C’est en 1967 que Trausch publia son livre sur le soulèvement paysan de 1798. Ce fut un coup de foudre, un pavé dans la mare, un sacrilège. Le « Kloeppelkrich » faisait fonction de mythe fondateur. Il servait aux historiens conservateurs à interpréter toute l’histoire nationale en fonction de la fidélité au trône et à l’autel, à définir une identité nationale selon les besoins politiques de la droite et à rejeter les mauvais Luxembourgeois de ce qu’ils entendaient par nation luxembourgeoise. Trausch démontra que la fameuse guerre des paysans n’avait duré que quelques heures et qu’elle n’avait fait qu’un mort dans les rangs français et qu’il n’y avait aucune trace de revendication nationale dans cette escarmouche tragique.
Trausch avait alors 36 ans, il avait été nommé l’année précédente aux « cours universitaires ». Son cours portait sur la critique historique. Ses élèves se rappellent l’éblouissement devant ce jeune professeur qui leur ouvrait les yeux, les passionna pour la recherche historique dans toute sa rigueur iconoclaste. Et quand, en mai 1968, les étudiants des Cours Supérieurs décidèrent de faire grève, c’était dû au moins autant aux horizons nouveaux ouverts par Trausch qu’aux barricades de la rue Soufflot. Rien d’étonnant que Trausch les ait soutenus de tout son cœur et de toutes ses forces.

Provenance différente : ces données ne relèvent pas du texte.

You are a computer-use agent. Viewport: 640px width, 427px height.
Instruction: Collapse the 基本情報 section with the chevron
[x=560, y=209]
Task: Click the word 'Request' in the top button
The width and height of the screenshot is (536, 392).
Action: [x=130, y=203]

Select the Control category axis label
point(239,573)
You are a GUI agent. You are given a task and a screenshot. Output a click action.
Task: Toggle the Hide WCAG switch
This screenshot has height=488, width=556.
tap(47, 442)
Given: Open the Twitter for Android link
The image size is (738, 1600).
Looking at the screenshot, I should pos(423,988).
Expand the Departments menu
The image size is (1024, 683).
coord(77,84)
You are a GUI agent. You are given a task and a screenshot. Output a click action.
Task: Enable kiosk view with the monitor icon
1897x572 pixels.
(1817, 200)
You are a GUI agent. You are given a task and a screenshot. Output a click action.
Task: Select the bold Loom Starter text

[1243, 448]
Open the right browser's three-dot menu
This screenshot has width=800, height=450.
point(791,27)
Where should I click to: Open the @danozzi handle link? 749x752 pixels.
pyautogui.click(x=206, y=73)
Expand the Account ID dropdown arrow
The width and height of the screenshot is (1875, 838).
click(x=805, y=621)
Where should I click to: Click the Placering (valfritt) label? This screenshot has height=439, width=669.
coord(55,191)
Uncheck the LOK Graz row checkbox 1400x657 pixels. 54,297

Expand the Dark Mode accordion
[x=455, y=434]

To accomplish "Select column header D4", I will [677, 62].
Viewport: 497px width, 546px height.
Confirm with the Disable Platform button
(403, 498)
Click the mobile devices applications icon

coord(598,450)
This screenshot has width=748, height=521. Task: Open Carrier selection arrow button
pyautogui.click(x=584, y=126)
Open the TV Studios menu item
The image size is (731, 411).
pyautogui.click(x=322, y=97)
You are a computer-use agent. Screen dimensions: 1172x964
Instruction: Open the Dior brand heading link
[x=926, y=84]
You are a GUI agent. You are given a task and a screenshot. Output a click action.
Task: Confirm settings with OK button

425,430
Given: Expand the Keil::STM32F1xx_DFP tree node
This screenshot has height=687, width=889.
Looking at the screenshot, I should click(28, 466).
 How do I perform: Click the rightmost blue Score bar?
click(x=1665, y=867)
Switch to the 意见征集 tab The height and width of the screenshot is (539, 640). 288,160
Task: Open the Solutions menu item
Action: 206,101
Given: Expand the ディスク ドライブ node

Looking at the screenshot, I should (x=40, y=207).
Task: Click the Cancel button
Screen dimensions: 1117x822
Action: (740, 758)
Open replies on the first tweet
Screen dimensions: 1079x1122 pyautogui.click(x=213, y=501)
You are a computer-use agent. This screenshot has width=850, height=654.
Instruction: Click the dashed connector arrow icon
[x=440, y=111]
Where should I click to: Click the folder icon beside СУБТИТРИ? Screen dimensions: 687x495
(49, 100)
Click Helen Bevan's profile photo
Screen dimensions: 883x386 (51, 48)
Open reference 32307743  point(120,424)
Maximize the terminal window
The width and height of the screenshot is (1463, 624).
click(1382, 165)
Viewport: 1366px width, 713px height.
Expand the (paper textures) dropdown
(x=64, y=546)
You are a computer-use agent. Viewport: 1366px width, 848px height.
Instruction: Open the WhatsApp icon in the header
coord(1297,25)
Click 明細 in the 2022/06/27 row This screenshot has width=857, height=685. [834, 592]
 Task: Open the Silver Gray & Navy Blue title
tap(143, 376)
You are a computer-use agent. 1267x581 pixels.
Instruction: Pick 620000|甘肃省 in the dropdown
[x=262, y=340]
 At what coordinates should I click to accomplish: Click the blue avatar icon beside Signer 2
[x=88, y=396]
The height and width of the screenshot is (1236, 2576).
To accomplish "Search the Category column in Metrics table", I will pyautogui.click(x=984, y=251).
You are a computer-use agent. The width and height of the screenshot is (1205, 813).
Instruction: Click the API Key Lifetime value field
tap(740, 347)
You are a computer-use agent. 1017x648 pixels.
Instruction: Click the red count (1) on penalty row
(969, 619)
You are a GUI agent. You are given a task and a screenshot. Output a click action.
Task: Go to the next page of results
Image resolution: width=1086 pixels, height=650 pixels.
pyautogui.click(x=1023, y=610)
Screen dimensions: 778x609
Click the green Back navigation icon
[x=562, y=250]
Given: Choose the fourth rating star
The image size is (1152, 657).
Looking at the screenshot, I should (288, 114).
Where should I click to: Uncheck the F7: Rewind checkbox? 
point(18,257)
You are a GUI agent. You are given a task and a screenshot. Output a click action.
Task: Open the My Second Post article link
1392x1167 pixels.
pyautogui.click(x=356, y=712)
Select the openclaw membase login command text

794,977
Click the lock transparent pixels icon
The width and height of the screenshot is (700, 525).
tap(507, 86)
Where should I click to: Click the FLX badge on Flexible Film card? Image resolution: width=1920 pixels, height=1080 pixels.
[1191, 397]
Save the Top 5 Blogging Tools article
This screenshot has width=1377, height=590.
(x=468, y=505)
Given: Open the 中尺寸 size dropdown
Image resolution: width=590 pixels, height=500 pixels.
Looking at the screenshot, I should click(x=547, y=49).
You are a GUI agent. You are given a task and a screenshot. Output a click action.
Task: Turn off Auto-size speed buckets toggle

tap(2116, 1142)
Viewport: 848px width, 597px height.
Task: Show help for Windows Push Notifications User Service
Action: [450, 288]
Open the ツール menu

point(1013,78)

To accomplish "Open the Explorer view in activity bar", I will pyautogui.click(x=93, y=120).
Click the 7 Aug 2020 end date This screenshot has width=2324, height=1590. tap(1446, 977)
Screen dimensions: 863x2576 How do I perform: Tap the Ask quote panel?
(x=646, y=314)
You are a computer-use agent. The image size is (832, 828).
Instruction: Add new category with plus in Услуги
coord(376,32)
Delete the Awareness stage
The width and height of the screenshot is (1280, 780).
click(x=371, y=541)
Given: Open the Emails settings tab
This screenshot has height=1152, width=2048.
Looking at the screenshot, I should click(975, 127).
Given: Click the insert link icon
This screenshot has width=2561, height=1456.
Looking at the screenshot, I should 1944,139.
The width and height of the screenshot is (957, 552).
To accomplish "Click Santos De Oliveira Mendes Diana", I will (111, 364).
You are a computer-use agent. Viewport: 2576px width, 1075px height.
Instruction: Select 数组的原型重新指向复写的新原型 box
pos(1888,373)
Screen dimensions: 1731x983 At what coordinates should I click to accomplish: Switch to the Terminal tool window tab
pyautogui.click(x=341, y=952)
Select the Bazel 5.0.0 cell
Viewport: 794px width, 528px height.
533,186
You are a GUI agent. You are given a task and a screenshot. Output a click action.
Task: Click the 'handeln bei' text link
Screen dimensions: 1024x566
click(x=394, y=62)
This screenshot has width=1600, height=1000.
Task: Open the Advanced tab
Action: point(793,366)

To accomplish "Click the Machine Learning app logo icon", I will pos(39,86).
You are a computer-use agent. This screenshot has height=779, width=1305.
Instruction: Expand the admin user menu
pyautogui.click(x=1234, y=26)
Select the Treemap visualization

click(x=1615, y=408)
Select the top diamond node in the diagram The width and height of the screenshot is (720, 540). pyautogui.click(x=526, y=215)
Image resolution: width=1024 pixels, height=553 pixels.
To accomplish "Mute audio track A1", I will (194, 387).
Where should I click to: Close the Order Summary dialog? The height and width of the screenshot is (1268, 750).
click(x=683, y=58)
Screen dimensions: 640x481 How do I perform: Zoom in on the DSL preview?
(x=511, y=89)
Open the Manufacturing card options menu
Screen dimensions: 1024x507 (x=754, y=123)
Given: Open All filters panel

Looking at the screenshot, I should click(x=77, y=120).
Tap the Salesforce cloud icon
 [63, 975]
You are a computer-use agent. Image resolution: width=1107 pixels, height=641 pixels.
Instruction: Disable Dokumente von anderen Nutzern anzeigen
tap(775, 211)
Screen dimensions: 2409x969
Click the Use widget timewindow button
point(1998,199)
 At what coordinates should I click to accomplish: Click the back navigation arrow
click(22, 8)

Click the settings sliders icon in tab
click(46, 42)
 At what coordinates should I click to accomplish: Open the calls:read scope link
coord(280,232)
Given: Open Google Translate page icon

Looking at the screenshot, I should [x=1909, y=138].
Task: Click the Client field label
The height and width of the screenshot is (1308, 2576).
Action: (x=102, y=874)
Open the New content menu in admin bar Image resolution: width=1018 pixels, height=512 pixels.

La révolution au Luxembourg se fit d’en haut. C’est Jean Dupong, ministre de l’Éducation Nationale et président du Parti chrétien-social, qui souleva la chape de plomb qui pesait sur le pays et qui empêchait toute pensée libre. Il mit en route un train de réformes qui mirent à bas l’édifice de l’État-CSV : la mixité, la laïcité, la création de l’enseignement technique et l’abolition de la collation des grades. Les étudiants des Cours Supérieurs ne voulaient rien de plus que balayer les réticences et les obstacles qui mettaient en danger le projet de réforme de la collation des grades. Ils exigeaient de pouvoir faire des études aux universités étrangères en tant qu’étudiants à part entière, sans devoir se soumettre à des jurys luxembourgeois.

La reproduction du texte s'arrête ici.